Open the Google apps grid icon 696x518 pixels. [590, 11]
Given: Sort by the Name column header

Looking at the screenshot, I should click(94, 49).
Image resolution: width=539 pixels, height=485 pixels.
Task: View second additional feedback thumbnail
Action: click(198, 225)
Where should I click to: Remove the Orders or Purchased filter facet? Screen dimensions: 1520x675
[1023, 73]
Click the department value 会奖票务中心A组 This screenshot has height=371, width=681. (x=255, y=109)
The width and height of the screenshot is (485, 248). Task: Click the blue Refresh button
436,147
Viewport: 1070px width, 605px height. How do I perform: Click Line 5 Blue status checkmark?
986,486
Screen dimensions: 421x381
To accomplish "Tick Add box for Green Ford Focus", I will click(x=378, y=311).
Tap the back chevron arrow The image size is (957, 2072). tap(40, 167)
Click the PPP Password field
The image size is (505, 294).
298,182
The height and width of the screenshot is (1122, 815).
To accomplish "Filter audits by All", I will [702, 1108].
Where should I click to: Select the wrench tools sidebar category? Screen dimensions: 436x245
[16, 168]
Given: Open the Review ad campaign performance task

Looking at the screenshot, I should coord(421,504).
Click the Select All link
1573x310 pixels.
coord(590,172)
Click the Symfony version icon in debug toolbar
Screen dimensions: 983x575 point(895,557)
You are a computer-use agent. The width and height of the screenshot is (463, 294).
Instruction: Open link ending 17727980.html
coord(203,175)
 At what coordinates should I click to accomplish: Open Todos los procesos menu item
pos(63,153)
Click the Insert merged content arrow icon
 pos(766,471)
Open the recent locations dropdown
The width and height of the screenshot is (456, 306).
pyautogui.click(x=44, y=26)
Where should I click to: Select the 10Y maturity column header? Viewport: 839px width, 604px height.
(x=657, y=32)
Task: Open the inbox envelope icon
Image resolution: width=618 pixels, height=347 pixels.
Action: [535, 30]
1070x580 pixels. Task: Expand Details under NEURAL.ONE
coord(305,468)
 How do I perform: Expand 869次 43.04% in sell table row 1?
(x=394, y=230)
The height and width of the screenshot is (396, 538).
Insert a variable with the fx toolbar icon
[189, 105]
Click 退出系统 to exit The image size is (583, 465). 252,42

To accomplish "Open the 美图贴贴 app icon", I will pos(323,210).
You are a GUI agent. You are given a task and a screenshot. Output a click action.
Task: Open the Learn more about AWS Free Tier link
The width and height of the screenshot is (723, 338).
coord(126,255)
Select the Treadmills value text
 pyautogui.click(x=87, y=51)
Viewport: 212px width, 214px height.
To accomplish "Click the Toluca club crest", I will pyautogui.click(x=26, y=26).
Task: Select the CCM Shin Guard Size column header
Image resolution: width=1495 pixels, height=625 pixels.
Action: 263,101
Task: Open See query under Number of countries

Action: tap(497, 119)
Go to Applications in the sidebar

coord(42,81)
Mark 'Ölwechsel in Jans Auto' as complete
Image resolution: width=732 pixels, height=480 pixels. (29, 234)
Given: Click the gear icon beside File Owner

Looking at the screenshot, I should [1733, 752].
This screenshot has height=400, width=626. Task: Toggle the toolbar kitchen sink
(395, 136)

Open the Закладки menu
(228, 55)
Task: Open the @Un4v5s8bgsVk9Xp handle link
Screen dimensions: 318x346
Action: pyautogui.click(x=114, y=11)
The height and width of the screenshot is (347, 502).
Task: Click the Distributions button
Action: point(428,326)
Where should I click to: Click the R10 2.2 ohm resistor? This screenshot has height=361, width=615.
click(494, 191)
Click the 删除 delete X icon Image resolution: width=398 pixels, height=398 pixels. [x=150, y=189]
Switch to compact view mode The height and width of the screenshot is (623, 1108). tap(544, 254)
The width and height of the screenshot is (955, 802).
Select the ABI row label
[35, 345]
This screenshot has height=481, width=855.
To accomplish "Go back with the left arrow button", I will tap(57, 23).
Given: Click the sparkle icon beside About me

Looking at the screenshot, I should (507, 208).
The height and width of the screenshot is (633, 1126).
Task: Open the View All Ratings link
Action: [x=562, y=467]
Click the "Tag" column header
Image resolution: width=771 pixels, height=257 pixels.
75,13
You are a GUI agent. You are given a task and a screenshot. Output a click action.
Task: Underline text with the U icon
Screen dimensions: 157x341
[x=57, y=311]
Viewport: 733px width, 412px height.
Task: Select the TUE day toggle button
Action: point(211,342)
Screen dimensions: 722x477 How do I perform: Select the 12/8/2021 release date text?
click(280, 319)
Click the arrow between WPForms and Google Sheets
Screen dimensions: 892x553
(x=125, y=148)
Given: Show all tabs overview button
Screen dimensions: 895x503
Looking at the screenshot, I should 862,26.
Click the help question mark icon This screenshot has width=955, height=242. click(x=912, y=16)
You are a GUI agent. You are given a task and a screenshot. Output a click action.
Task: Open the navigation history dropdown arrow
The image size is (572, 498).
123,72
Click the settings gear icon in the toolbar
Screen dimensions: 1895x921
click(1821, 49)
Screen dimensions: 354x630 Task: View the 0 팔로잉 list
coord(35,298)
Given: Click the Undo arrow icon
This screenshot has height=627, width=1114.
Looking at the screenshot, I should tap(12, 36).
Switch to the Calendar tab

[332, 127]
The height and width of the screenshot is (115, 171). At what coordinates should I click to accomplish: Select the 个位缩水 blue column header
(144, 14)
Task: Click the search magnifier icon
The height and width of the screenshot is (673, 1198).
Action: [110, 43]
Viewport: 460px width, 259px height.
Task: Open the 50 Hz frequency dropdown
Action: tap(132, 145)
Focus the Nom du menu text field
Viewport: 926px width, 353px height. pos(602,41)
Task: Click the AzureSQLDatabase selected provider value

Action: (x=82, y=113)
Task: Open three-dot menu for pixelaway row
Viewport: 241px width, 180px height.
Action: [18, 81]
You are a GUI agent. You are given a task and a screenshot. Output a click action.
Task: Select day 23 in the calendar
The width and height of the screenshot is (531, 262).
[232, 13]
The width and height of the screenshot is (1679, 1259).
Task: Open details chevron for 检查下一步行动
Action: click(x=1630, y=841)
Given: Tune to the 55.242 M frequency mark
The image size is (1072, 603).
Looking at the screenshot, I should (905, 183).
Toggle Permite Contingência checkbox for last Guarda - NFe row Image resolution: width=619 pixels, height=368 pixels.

======

● **WRITTEN REQUEST**: Starting at the first line of the records and stopping after the line that contains "Screen dimensions: 983x575 point(895,557)", lay out those lines as a Markdown table with the columns Row and Line. Number each row and skip blank lines.

● **FINISHED EXERCISE**:
| Row | Line |
|---|---|
| 1 | Open the Google apps grid icon 696x518 pixels. [590, 11] |
| 2 | Given: Sort by the Name column header |
| 3 | Looking at the screenshot, I should click(94, 49). |
| 4 | Image resolution: width=539 pixels, height=485 pixels. |
| 5 | Task: View second additional feedback thumbnail |
| 6 | Action: click(198, 225) |
| 7 | Where should I click to: Remove the Orders or Purchased filter facet? Screen dimensions: 1520x675 |
| 8 | [1023, 73] |
| 9 | Click the department value 会奖票务中心A组 This screenshot has height=371, width=681. (x=255, y=109) |
| 10 | The width and height of the screenshot is (485, 248). Task: Click the blue Refresh button |
| 11 | 436,147 |
| 12 | Viewport: 1070px width, 605px height. How do I perform: Click Line 5 Blue status checkmark? |
| 13 | 986,486 |
| 14 | Screen dimensions: 421x381 |
| 15 | To accomplish "Tick Add box for Green Ford Focus", I will click(x=378, y=311). |
| 16 | Tap the back chevron arrow The image size is (957, 2072). tap(40, 167) |
| 17 | Click the PPP Password field |
| 18 | The image size is (505, 294). |
| 19 | 298,182 |
| 20 | The height and width of the screenshot is (1122, 815). |
| 21 | To accomplish "Filter audits by All", I will [702, 1108]. |
| 22 | Where should I click to: Select the wrench tools sidebar category? Screen dimensions: 436x245 |
| 23 | [16, 168] |
| 24 | Given: Open the Review ad campaign performance task |
| 25 | Looking at the screenshot, I should coord(421,504). |
| 26 | Click the Select All link |
| 27 | 1573x310 pixels. |
| 28 | coord(590,172) |
| 29 | Click the Symfony version icon in debug toolbar |
| 30 | Screen dimensions: 983x575 point(895,557) |